Exact wording is required: give all the records again, minus the pictures.

Excerpts from a dataset:
>>>>

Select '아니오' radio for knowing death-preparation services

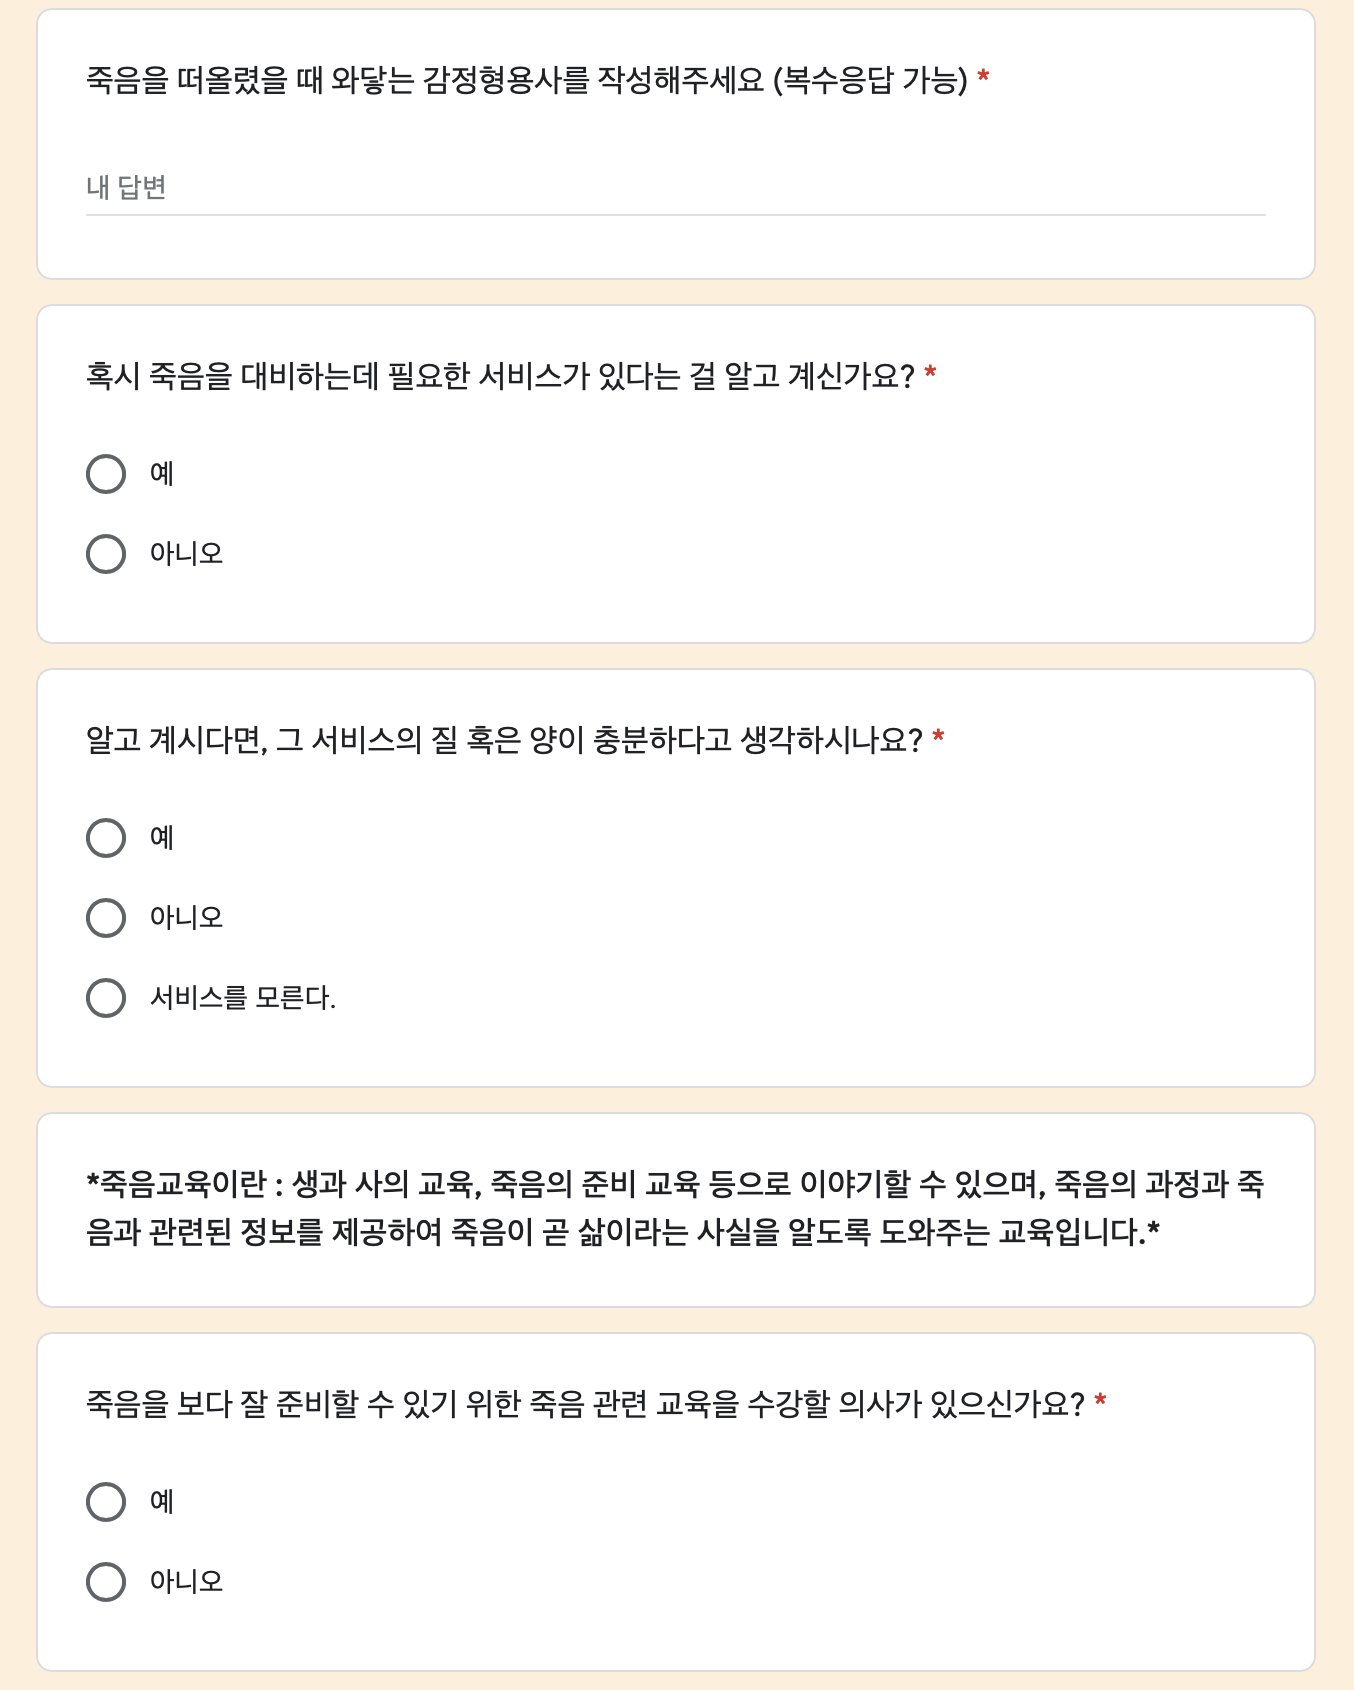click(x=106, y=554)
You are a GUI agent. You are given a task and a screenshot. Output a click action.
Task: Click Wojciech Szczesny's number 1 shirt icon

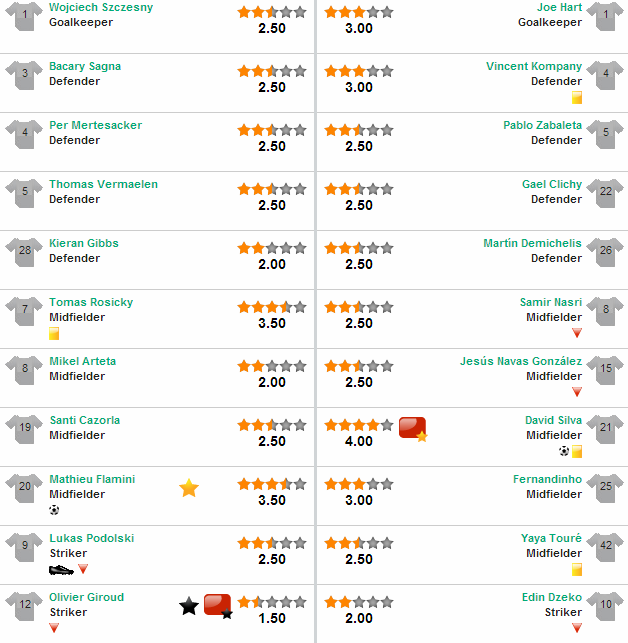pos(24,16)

<<<<

● **Response area**:
Select '아니오' radio for knowing death-preparation services

click(x=106, y=554)
You are a GUI agent. You are given a task and a screenshot. Output a click action.
Task: Click Wojciech Szczesny's number 1 shirt icon

pos(24,16)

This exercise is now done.